┌─ INPUT FOR THIS TASK

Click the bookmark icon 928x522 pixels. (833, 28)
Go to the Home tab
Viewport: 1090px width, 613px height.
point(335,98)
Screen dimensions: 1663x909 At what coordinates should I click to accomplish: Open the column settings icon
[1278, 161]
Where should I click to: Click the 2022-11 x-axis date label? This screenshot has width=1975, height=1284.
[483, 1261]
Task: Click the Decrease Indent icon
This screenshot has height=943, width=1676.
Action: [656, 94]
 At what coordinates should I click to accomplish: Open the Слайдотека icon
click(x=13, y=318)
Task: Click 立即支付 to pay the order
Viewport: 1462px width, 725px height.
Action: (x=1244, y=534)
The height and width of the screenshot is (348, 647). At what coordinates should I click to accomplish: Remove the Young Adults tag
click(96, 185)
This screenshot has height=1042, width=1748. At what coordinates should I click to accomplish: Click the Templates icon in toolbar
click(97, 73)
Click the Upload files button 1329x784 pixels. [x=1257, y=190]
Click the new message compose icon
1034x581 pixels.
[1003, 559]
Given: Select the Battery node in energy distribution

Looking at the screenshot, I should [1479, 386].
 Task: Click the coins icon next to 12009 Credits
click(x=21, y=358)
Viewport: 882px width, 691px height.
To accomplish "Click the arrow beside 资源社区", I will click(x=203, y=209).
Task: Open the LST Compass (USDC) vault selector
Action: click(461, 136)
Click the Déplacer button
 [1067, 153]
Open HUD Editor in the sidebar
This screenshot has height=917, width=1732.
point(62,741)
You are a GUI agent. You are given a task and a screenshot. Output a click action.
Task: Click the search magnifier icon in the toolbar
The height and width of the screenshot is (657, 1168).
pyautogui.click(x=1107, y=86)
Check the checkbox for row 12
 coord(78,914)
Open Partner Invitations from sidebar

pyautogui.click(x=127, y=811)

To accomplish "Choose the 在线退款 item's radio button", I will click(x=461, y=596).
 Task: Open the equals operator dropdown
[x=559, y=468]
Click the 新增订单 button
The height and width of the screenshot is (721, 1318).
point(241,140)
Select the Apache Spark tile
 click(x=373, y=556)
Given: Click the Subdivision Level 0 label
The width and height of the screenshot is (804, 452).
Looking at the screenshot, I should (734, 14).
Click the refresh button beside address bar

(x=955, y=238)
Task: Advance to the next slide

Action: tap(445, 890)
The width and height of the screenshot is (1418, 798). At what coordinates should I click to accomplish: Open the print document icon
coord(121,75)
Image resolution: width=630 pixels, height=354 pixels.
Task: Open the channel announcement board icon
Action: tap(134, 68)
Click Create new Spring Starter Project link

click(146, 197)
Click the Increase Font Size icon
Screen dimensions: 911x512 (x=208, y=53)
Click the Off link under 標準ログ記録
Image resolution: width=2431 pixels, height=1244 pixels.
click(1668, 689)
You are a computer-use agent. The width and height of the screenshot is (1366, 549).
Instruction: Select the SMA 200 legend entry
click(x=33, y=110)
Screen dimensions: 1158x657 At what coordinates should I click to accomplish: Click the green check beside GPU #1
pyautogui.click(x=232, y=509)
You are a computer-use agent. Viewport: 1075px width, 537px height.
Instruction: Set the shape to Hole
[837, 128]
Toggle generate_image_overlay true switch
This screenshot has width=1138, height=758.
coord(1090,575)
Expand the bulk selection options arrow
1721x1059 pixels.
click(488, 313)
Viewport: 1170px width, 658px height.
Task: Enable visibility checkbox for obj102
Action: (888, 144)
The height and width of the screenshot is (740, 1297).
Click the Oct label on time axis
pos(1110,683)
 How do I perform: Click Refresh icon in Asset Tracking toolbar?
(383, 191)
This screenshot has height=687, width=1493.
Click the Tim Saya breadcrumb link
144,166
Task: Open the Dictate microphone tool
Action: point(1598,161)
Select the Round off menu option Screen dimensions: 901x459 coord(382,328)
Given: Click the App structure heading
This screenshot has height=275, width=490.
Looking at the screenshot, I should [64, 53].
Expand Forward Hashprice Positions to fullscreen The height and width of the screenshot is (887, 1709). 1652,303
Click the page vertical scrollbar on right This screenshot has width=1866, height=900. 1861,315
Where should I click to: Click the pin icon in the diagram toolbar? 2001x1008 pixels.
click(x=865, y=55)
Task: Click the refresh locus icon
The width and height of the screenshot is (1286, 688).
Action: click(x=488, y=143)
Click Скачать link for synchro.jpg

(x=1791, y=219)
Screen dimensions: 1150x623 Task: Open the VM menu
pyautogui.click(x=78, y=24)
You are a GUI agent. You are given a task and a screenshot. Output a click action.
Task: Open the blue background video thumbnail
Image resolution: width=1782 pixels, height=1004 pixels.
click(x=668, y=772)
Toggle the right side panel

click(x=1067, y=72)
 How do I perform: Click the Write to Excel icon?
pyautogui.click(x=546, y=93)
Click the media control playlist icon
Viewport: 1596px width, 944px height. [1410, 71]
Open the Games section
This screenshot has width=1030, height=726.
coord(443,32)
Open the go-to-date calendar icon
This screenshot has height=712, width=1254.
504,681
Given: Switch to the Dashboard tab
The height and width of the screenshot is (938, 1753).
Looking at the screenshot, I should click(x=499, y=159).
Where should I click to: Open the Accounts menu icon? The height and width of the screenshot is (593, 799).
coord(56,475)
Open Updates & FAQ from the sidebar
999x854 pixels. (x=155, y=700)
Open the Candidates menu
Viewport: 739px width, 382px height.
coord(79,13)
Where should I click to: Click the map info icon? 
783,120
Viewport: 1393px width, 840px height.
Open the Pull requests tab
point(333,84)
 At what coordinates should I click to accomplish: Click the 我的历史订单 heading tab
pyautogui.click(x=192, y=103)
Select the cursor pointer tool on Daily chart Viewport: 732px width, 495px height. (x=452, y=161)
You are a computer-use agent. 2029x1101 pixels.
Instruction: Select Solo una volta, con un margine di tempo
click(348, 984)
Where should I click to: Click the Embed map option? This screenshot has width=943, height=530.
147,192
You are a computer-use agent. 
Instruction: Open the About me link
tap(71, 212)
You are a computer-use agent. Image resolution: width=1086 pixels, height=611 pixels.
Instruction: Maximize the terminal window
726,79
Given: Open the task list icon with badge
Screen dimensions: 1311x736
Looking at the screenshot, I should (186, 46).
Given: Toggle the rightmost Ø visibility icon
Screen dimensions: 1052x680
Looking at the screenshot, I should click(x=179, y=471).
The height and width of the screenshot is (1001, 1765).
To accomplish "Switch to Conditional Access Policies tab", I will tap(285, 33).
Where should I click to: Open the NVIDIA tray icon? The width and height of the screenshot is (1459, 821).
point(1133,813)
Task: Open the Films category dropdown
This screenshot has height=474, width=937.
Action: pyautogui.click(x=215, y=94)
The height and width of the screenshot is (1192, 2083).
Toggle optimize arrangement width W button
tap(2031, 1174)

└─

■ **WORK REQUEST**:
Reproduce exactly the stretch of the material above that starts at the line with "Given: Select the" and ends at the line with "Viewport: 882px width, 691px height.", both included, and nothing else.

■ **SOLUTION BELOW**:
Given: Select the Battery node in energy distribution

Looking at the screenshot, I should [1479, 386].
 Task: Click the coins icon next to 12009 Credits
click(x=21, y=358)
Viewport: 882px width, 691px height.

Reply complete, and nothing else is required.